Hi everyone this is my homily for PALM SUNDAY OF THE PASSION OF THE LORD, March 20. 2016. The readings for today can be found at http://www.usccb.org/bible/readings/032016.cfm. Thanks for stopping by and reading this blog; as well as all your shares on Twitter, Facebook, Reddit, etc.; and your feedback and comments. I’m grateful for all your support. Have a Blessed and Meaningful Holy Week – Fr Jim
|Shannon Johnson (L) and Denise Perazea (R)|
Shannon Johnson and his colleague, Denise Perazea are two names that probably aren’t very recognizable to us, which is understandable. Being employees for a County Public Health Department in California doesn’t usually draw much attention to us sitting here in New Jersey. Back in December, these two ordinary people were having an ordinary day at work, even having as ordinary a conversation as you’d expect in that environment, as Denise recalls: We were seated next to each other at a table, joking about how we thought the large clock on the wall might be broken because time seemed to be moving so slowly. Anyone who’s worked in an office building for a 9 to 5 shift can appreciate that sentiment… may have even said the same thing.
What made these two ordinary individuals noteworthy, is what happened moments later. Two terrorists would burst into this office building in San Bernadino California, that fateful day this past December, unleashing a hail of bullets on all these innocent people, killing 14 people and injuring over 20 more people. Denise took a bullet to her lower back, when Johnson scooped her up, brought her under the same table they had just been having their ordinary conversation at, grabbed a chair as a shield on one side, and then wrapping himself around her on the other, and uttering three words to Denise, which would be the last three Johnson would ever speak “I’ve got you.”

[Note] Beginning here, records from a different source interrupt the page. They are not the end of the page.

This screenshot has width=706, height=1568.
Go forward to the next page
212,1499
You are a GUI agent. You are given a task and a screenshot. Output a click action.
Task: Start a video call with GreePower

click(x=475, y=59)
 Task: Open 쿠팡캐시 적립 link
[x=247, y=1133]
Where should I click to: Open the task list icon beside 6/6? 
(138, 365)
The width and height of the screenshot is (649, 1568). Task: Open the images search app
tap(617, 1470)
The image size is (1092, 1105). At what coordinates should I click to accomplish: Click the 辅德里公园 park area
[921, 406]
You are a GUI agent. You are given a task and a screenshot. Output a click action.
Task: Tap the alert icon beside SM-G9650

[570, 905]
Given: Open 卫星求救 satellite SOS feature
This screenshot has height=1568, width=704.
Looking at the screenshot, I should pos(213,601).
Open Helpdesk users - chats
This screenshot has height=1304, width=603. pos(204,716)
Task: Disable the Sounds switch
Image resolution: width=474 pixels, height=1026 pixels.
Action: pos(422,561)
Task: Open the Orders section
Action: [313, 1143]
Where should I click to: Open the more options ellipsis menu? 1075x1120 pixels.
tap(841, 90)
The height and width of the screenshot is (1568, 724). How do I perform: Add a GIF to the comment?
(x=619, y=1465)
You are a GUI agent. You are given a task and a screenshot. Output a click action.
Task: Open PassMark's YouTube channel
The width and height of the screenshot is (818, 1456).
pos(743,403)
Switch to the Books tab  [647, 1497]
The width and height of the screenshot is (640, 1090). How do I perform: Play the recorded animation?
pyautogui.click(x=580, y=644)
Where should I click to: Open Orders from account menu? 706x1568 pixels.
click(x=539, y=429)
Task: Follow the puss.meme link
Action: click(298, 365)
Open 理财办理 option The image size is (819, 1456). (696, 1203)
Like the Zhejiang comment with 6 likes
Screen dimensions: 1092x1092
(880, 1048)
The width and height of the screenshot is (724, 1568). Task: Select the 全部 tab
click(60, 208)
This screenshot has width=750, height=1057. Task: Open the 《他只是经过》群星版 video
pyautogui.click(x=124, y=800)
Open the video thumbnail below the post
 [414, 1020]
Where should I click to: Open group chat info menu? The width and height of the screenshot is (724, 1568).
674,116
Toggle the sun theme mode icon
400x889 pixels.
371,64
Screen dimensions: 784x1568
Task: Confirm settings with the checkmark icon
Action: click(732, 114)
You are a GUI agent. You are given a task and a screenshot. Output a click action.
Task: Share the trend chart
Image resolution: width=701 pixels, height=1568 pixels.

We often hear similar stories of such courage, bravery, selflessness in the face of immense evil
or horrific circumstances: in the thick of battles and wars, in the midst of criminal activities, in a terrorist attack, in a natural disaster. And for most listeners it causes them to pause and reflect, “What would I do in the same situation?” We like to think we’d be as courageous as that firefighter who goes in and rescues that person tapped in the World Trade Center on September 11th and somehow isn’t fortunate enough themselves to escape that horror… or as selfless as the soldier in Iraq who throws himself on top of an explosive device, sacrificing himself and saving his platoon … or as loving as Shannon Johnson who only thought to protect this injured woman with his very life… We like to think we are… and hope we’re never in the position to find out.
Rarely though, do we think about what it’s like to be the recipient of such acts of love: The greatest of love – the laying down of one’s life for another. The emotional impact such a gift must make on the recipient, how such an act must cause a re-evaluation of priorities for that individual – how they live their own lives in light of this act of supreme generosity realizing that someone offered their very selves so that they could live.
We rarely think of it, again, hoping never to have to be in a situation like that in the first place. Forgetting. . . we already have been.
Palm Sunday and this week we call Holy Week are meant to bring each and everyone of us face to face with that reality. We just proclaimed, and will focus this week on Jesus’ Passion where we recount his unjust arrest and trial, his brutal torture and execution on the Cross on Good Friday. But we’re not meant to listen to this somewhat disinterestedly, as outsiders, recounting a horrendous story of what happened to an innocent man. Jesus’ death meant something, means something to us here and now. Selfishness, envy, greed, pride on the part of many had blinded people to the beauty of God’s love made real in Jesus Christ, kept them from hearing his life-giving words, from experiencing the fullness and endless life He was coming to offer humanity as He was crucified some 2000 years ago.
Sadly, the cycle continues. Our gossip, our betrayals, our vindictiveness and selfishness, our putting ourselves and our needs not only ahead of others but even at the expense of someone else – continues to cause separation from one another, from God. Continues to demand justice, some sort of retribution for our sinful choices. Which is what this whole week is about, to “enter more and more into God’s logic of love and self-giving” (Pope Francis). Where we proclaim His Passion, we come to His Cross to recognize He has suffered all of that for you and for me. He suffers and dies, he offers his very life for our sins. The depth of His love is demonstrated on the Cross, the power of His love – greater than sin, greater than death itself will be revealed in the great feast of Easter next Sunday. But for now, we are meant to focus on how Jesus laid His body over us and took the brutal and painful agony of Hell and kept us, keeps us safe. He says I’ve got you… here and now and for all eternity.
This is our hope. How does that change our life and how we want to live it? Modeling a life of hope is the best sermon those who are lost will see. Jesus saved you, will you allow sacrifice in your life to show hope to others so that they may be saved? We are blessed to be a blessing. May we offer this gift of hope and see what God will do through our sacrifice.